En estos días escuchaba en la radio nacional, en Radio Nacional precisamente, un programa en el que los participantes hablaban sobre la burocracia, que si hay una burocracia buena y una mala, que si el Che Guevara escribió sobre la burocracia y eso sí es verdad, etc. Como tengo el vicio de escuchar radio hablada no tenía motivos para cambiar de emisora a pesar de lo tendencioso que sonaba el conjunto de hablantes. Nada memorable hasta que me despertó una llamada de una señora de Barquisimeto cuyo nombre no escuché quien hizo una serie de comentarios de lo más pertinentes (aunque al cabo de un rato ya estaba convirtiéndose en dueña del programa, por lo que la tuvieron que cortar).

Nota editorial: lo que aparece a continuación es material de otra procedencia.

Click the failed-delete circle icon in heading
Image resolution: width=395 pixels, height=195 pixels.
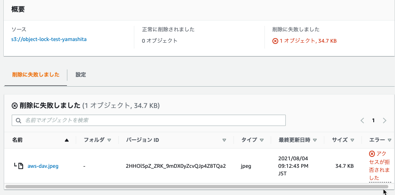[x=15, y=105]
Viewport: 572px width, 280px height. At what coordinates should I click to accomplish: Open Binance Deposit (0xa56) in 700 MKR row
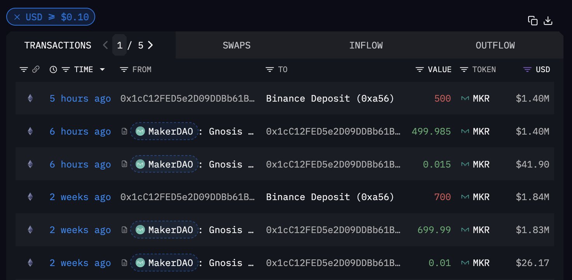pyautogui.click(x=330, y=197)
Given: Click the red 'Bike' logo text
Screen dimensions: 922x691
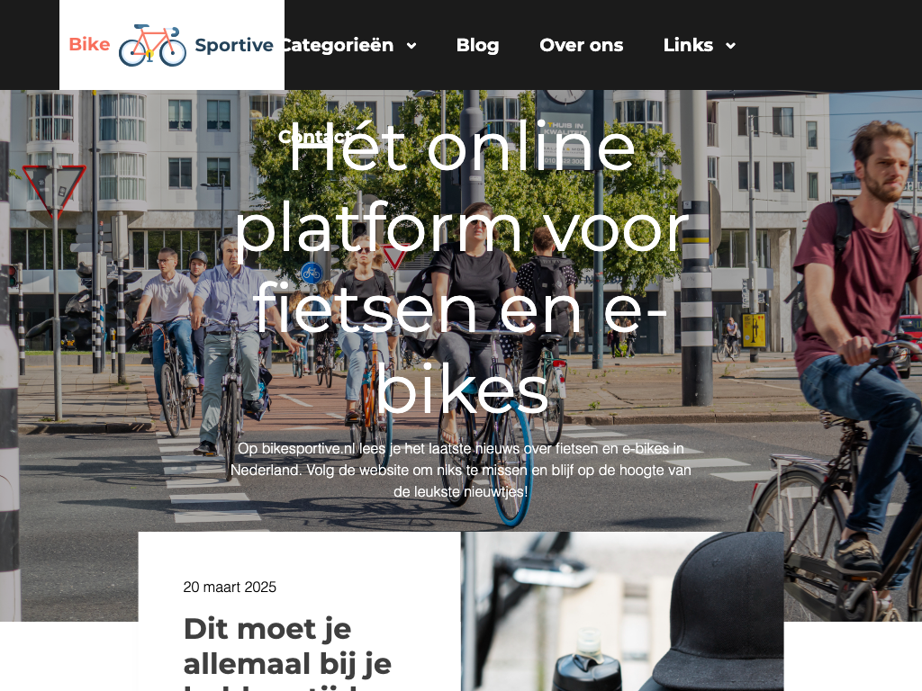Looking at the screenshot, I should (89, 44).
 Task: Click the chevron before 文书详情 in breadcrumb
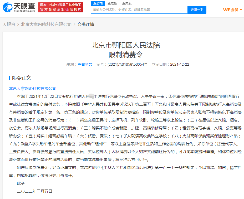pos(74,25)
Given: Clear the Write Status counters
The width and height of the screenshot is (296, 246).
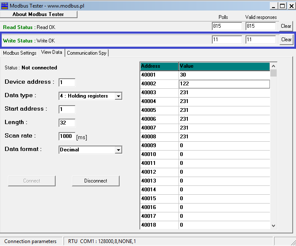Looking at the screenshot, I should [286, 40].
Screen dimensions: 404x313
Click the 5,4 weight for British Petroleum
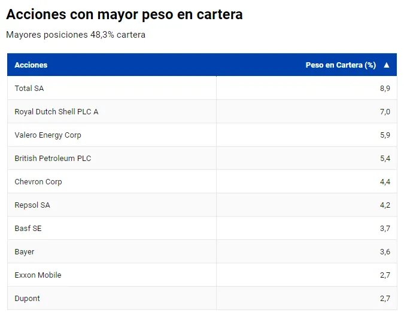pyautogui.click(x=385, y=159)
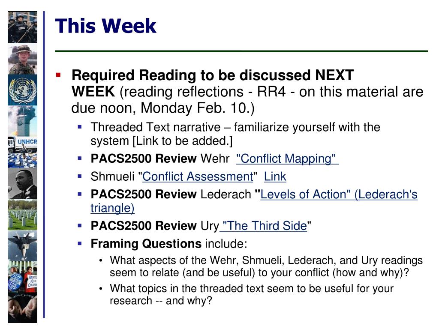Viewport: 439px width, 329px height.
Task: Click the soldier in camouflage photo
Action: click(x=22, y=59)
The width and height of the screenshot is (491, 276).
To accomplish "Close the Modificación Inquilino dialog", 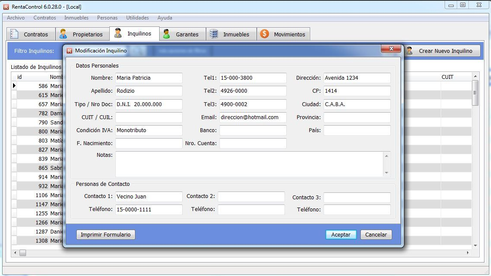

La señora dijo algo que resonó en mis convicciones, porque es -créame- una realidad incontrovertible: la caraqueñización de la verdad, dijo ella. Y es que no sólo los locutores de este programa en particular, sino cualquier portavoz (o lacayo) del poder -que en este país está en Caracas-, verá las cosas como las quiere ver el sector dirigente caraqueño. Y resulta que si algo pasa en este país, pasa en el llamado "interior". Y que si algo hay reaccionario y retrógrado, es la visión caraqueñizada del país (claro que es así porque el p-o-d-e-r está allí, después de todo, Caracas no tiene la culpa).

Bárbaro, y la caraqueñización es más aguda -si cabe- en las instituciones que controladas desde Caracas están desperdigadas en todo el país. Porque la propia dispersión fue creada por los caraqueñistas para mantener su visión caraqueñizada; o sea, hay que aunque sea comenzar a descaraqueñizarse antes de que nos caraqueñicen de peor manera.